Дробышев встал, медленно пошел среди могил. Земля и листья пахли осенью, прелью, роскошный ковер листьев разостлан был под ногами – это была она, его сладостная родина, – вдруг там, где-то там они будут пахнуть по-иному, эти листья, земля, осень, и он затоскует нестерпимо, но не сможет приехать сюда, даже на время, как турист, а будет ходить где-нибудь близ границы, выглядывая родные березы…
Маленький человек в шляпе внимательно посмотрел на Дробышева, покачал головой, сказал:
– Это ваш папа там лежит?
– Да. Отец.
– Это хорошо, что вы любите так своего папу. Редко уже кто так навещает папу, как будто сами они никогда не собираются быть папой и не собираются умирать… У вас какие-нибудь еще большие неприятности? Если это, конечно, не секрет…
Дробышев сказал, неожиданно для себя самого:
– Я собираюсь отсюда уехать. В общем, надумал уезжать… Совсем.
– Туда? – Человек странно качнул головой вверх и вбок.
– Может, не совсем туда, но…
– Да, да, я вас понял. Сейчас многие едут туда. И многие не совсем туда. Я так думаю, что это замечательно, уехать туда. Представляете – все кругом будут свои, все евреи. Когда я прихожу сюда, и то мне уже легче – тоже все кругом свои, хотя по большей части и не живые, а там… Вы представляете?
– Нет, – сказал Дробышев надменно. – Не представляю. И честно сказать, меня это мало трогает.
– Вас это мало трогает! – Человечек всплеснул руками. Потом пожал плечами, очень выразительно, и еще покрутил пальцем у виска. – Тогда вы сами не знаете, что вам нужно.

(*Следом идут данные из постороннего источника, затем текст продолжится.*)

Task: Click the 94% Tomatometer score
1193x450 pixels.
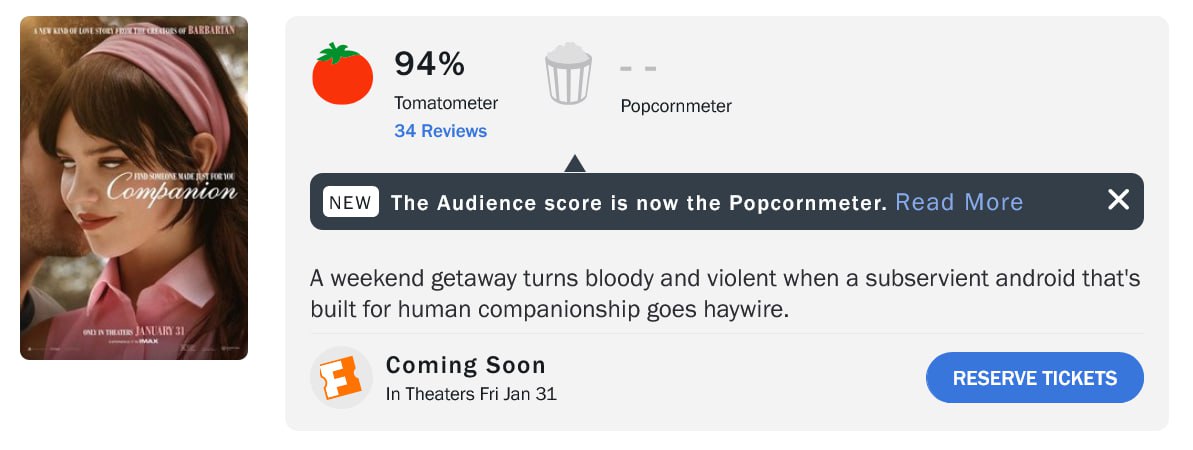Action: (x=429, y=64)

– Может быть… – сказал Дробышев и махнул рукой прощально. – Может быть…
Он шагал прочь все быстрее и быстрее. О чем ему говорить с этим человечком? У них разные проблемы и разные трудности. У каждого из них свои радости. Так сказать, свой кайф. Его кайф на непролазных дорогах Архангельской области, в пустеющих деревнях за самоваром, в заброшенных церквах… Его голгофа в издательском коридоре, в собственной комнате, забитой книгами, после полуночи, в бессонницу.
А кто вообще согнал нас на одно кладбище? Кто хочет навязать нам субкультуру национальной неполноценности и национальной гордости, все эти национально-освободительные страсти, идеи национального объединения? Нет, он, Дробышев, не пойдет у них на поводу, кто бы они ни были, эти люди. Для него существует другое национальное – сокрытые россыпи культуры, золото народного сердца, народной речи… В конце-то концов, сколько веков назад выступил апостол Павел, для которого не было ни иудея, ни эллина…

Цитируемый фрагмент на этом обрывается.